------ Input for this task ------

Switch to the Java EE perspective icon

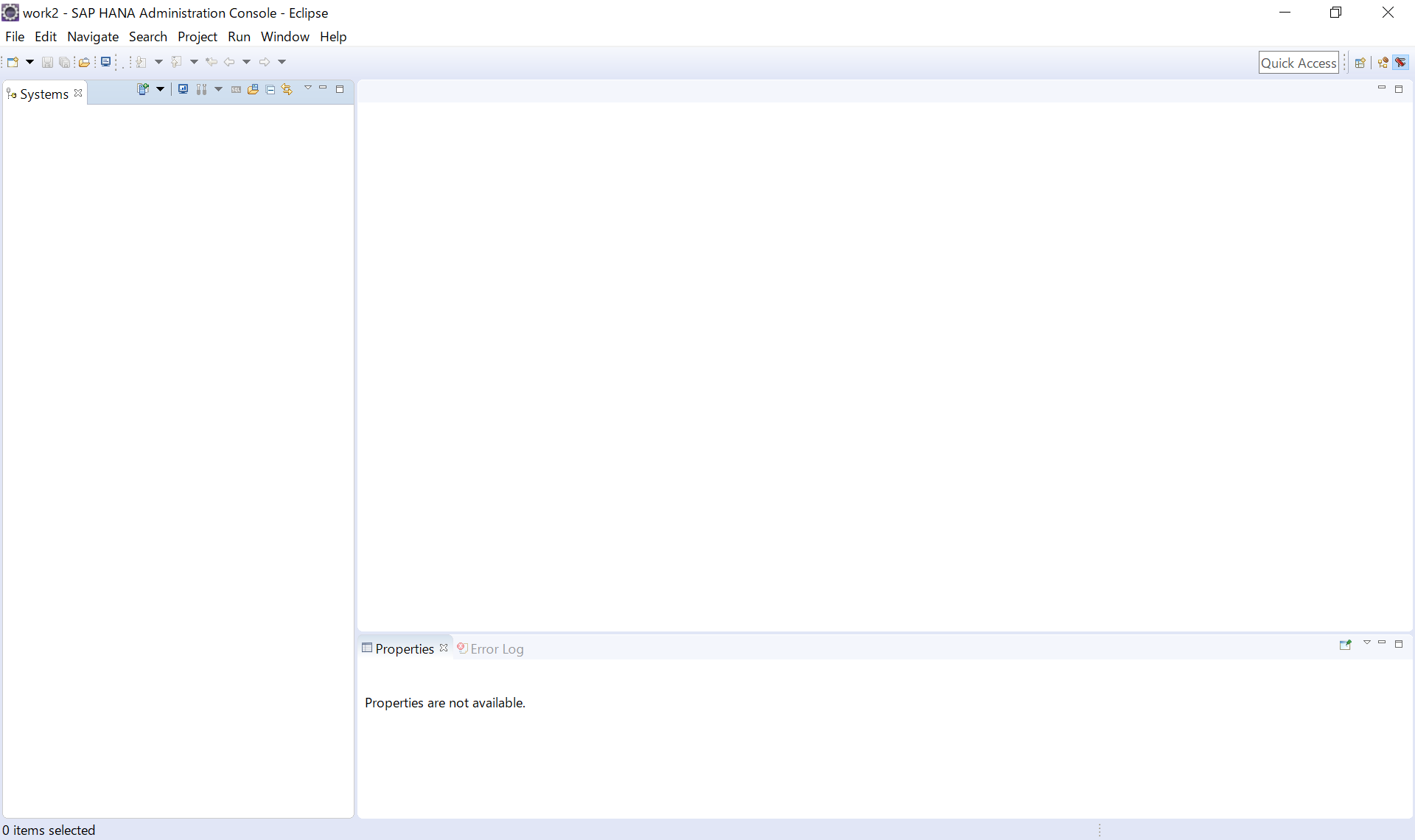click(1383, 63)
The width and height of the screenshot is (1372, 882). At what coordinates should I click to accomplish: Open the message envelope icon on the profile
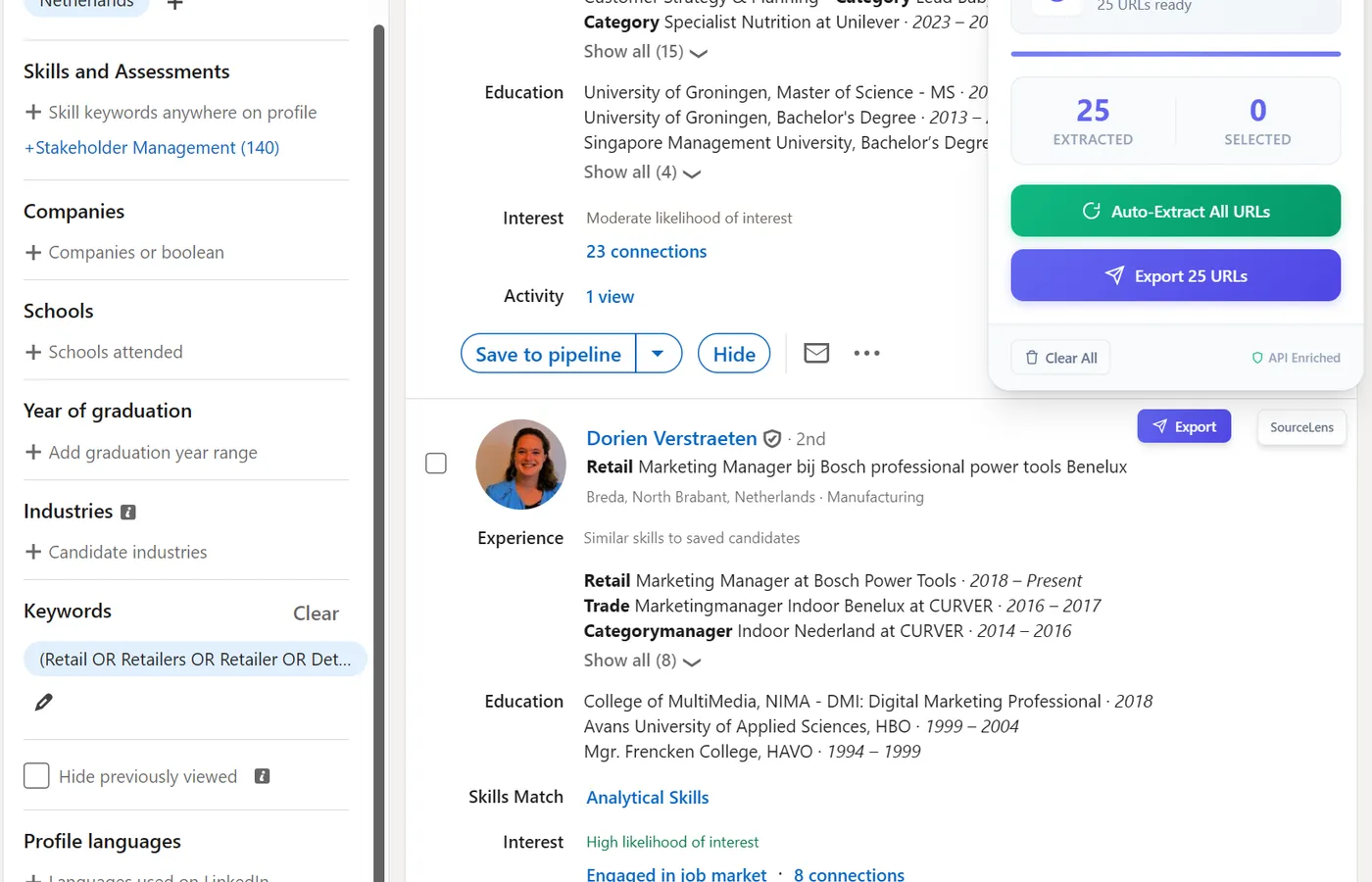[x=816, y=353]
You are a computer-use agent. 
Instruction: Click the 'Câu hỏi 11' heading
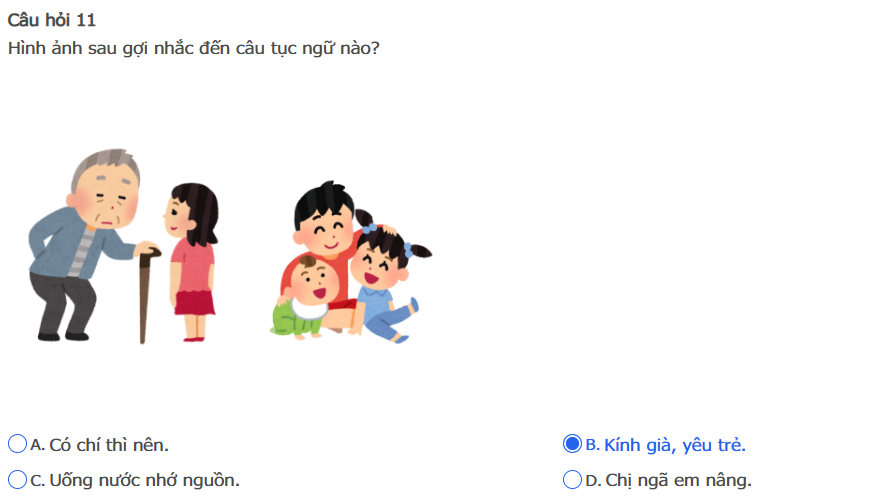[51, 20]
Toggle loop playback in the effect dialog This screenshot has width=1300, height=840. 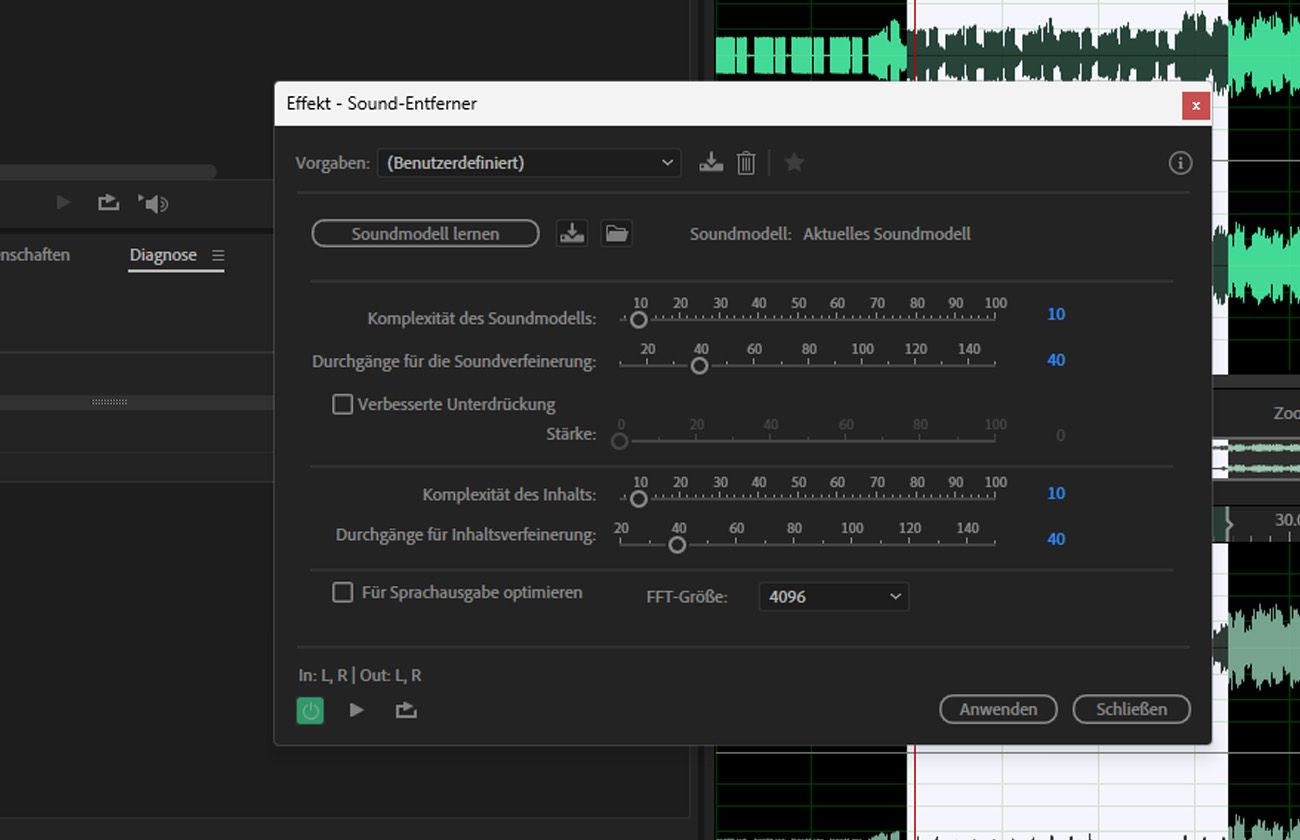click(406, 709)
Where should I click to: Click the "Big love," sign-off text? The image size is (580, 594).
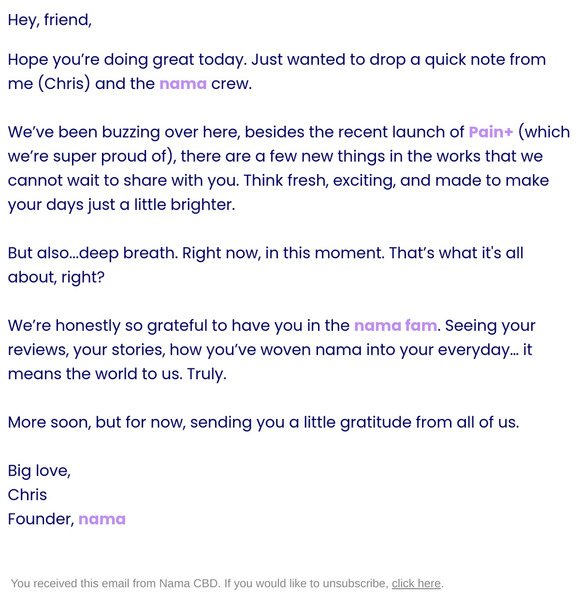coord(39,471)

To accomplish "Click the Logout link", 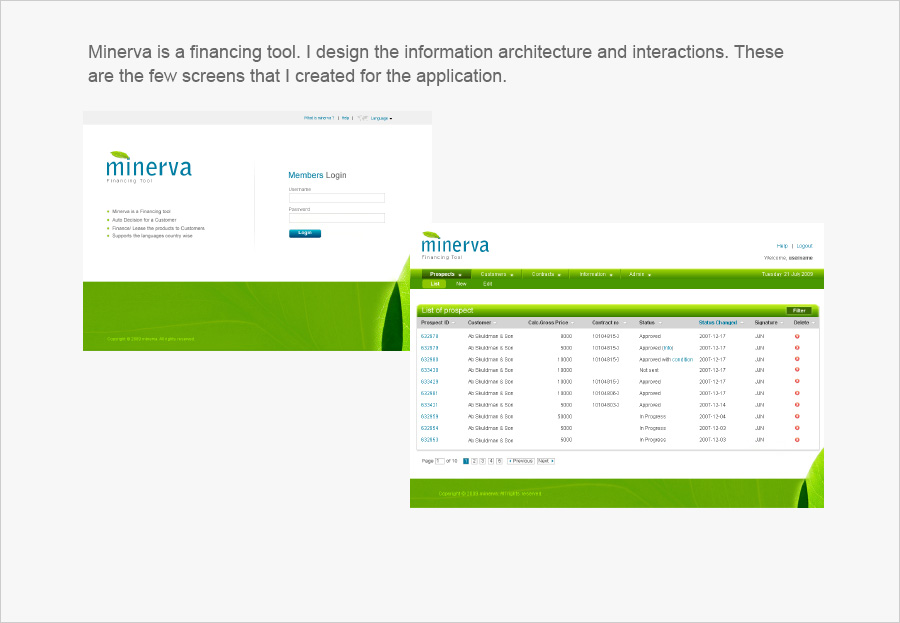I will [x=804, y=246].
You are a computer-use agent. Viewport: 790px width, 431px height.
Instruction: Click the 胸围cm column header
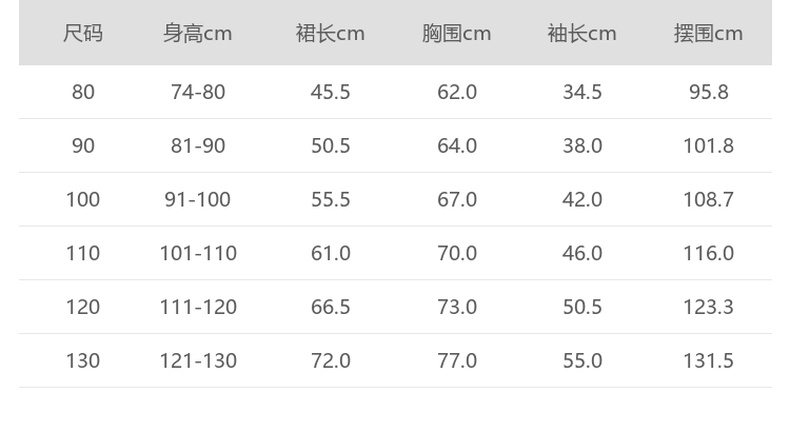pos(456,34)
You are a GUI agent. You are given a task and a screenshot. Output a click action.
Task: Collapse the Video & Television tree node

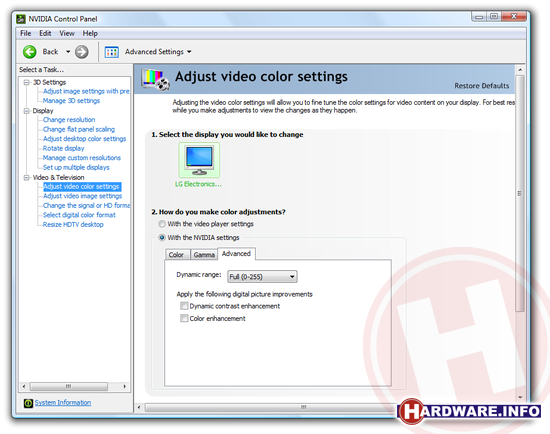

------

● What you need to do
Recast everything from the line containing "You are a computer-use agent. Viewport: 790px" down to the end of the entries as a Markdown table with the columns Row and Line, one row per line, skipping blank lines. Leave the pictures out of the table.

● Task answer
| Row | Line |
|---|---|
| 1 | You are a computer-use agent. Viewport: 790px width, 431px height. |
| 2 | Instruction: Click the 胸围cm column header |
| 3 | pos(456,34) |
| 4 | You are a GUI agent. You are given a task and a screenshot. Output a click action. |
| 5 | Task: Collapse the Video & Television tree node |